The point is, Liu has intimated that Evolution will always find a way for life to survive. Think about the tightly knit Axioms of Cosmic civilization. They led to the idea of the Dark Forest, and the idea of the Dark Forest as an explanation of the Fermi Paradox led to a universe full of (supposedly) intelligent lifeforms hiding in paranoid fear from each other. Which led to their hunting each other down and even destroying each other with dimensional collapses ─ which inevitably contributed to the development of an even greater horror─ a universe that doesn’t collapse, but expands forever.
When you read Death’s End carefully you will discover that whole civilizations of “intelligent life” tampering with multiple dimensions and universes had depleted the matter in the natural universe and the universe was at risk of never collapsing.
What?
You see, the “big crunch” is only one of two possible scenarios. The other theory proposed by modern cosmologists is that the present universe will continue to expand indefinitely. Galaxies will grow further and further apart (and in fact modern cosmologists have discovered that the galaxies are racing away from each other─ the universe is expanding at an ever increasing velocity).
So you see Cixin’s “science fiction” is based as close as possible to modern cosmology─ but even that field of science doesn’t have all the answers yet.

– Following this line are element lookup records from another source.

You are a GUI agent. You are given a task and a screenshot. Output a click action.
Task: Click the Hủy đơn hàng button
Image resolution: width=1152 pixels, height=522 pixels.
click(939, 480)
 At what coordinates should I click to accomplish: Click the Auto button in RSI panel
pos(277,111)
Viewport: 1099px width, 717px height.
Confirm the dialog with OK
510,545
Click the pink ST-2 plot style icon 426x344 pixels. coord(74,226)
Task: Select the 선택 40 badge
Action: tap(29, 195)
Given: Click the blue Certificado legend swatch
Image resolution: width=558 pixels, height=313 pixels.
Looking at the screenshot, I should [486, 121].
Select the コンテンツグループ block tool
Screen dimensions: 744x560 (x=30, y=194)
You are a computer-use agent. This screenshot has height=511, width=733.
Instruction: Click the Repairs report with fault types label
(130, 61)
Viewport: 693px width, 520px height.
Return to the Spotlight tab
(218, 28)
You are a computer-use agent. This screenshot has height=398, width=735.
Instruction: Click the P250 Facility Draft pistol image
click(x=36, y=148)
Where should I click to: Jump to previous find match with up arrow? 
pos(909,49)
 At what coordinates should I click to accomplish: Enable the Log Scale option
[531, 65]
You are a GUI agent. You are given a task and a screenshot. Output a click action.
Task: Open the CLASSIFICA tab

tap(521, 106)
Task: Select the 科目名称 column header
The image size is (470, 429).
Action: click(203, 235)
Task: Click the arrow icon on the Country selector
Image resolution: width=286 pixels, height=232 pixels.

The Universe Isn’t Just Expanding — It’s Accelerating
Astronomers have measured the rate of expansion by using ground-based telescopes to study relatively nearby supernova explosions. The mystery escalated in 1998 when Hubble Space Telescope observations of more distant supernovae helped show that the universe actually expanded more slowly in the past than it does today. The expansion of the universe is not slowing down due to gravity, as everyone thought. It’s speeding up.